The San Jose Sharks 2006–07 season was the 16th season played by the franchise.

Offseason
During the 2006 offseason, the San Jose Sharks made significant changes in order to bolster their defense and team grit. The Sharks signed Mike Grier from the Buffalo Sabres and former Shark Curtis Brown from the Chicago Blackhawks, two forwards noted for their defense prowess on both sides of the ice. After signing the two veterans, General Manager Doug Wilson traded their top offensive defenceman in 2005–06, Tom Preissing, to the Ottawa Senators in exchange for centre Mark Bell of the Chicago Blackhawks in a three-way trade involving Martin Havlat going from Ottawa to the Blackhawks. Wilson then traded underachieving winger Nils Ekman to the Pittsburgh Penguins. In August, to round off their flurry of trades, the Sharks signed veterans Mathieu Biron and Patrick Traverse. The Sharks also signed Graham Mink and Scott Ferguson to their American Hockey League (AHL) affiliate, the Worcester Sharks. On October 2, 2006, the Sharks acquired Vladimir Malakhov and a first-round conditional draft pick in exchange for Jim Fahey and Alexander Korolyuk, who was playing in Russia at the time.

Regular season
The Sharks got off to a sizzling 20–7–0 start, the best in franchise history. Shortly after, however, several key players missed time due to injuries, and the Sharks continued to struggle with consistency as their results dropped off. At the end of February, they lost four games in a row, their longest losing streak of the season.
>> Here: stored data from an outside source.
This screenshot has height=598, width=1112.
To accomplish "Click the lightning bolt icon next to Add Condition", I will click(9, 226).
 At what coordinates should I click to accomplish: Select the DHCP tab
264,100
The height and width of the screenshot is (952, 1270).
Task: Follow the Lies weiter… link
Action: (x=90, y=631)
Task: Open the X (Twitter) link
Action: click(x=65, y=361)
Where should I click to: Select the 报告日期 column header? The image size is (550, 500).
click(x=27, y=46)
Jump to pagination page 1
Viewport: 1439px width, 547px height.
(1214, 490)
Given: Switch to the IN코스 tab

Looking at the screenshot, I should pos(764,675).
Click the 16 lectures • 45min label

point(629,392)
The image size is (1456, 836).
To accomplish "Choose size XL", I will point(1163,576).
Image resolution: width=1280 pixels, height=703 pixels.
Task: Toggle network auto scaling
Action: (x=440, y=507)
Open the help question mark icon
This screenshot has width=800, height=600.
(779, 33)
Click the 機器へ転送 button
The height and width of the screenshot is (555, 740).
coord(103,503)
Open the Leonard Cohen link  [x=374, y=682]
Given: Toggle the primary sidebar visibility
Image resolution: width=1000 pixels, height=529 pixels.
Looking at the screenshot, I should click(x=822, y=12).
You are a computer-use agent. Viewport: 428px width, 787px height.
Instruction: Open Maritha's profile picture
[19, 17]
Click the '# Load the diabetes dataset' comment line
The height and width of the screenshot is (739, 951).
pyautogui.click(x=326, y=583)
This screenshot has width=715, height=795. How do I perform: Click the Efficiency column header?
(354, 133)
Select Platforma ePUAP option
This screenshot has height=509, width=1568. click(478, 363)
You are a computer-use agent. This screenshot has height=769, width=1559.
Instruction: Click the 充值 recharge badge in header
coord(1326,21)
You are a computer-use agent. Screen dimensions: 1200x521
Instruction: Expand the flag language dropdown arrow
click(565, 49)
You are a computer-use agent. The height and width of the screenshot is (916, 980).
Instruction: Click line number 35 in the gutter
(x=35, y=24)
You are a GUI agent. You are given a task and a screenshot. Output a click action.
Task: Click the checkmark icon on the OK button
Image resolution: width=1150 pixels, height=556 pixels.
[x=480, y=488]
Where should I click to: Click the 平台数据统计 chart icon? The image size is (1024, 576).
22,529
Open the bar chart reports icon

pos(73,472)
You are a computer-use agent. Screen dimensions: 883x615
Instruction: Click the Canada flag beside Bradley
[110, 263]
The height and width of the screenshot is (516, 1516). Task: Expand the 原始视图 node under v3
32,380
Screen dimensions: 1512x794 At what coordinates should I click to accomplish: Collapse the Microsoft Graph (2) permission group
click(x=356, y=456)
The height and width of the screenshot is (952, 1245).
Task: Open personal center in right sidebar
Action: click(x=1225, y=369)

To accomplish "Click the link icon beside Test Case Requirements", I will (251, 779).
When the trading deadline approached, Wilson used some of his carefully acquired assets to address the team's areas of need, trading draft picks and prospects for Craig Rivet from the Montreal Canadiens and Bill Guerin from the St. Louis Blues. With Rivet playing quality minutes on defense and Guerin scoring goals on offense, the Sharks began winning at a torrid pace, finishing the last 16 games of the regular season with a record of 13–1–3. They concluded the regular season with a total record of 51–26–5 for 107 points, the most wins and points in franchise history. However, in a competitive Western Conference, their record was only good enough for the fifth playoff seed, and they had to open the playoffs on the road.

The Sharks spent the majority of the season rotating their two goaltenders, Vesa Toskala and Evgeni Nabokov, every other game. The only time either one played for an extended period of time was when the other was injured or otherwise unable to play. When Toskala injured his groin, Nabokov made 14-straight starts and played arguably the best hockey of his career, significantly contributing to the Sharks' late-season spate of victories. As a result, despite Toskala's return from injury, Head Coach Ron Wilson retained Nabokov as the number one goaltender to finish the regular season and enter into the playoffs.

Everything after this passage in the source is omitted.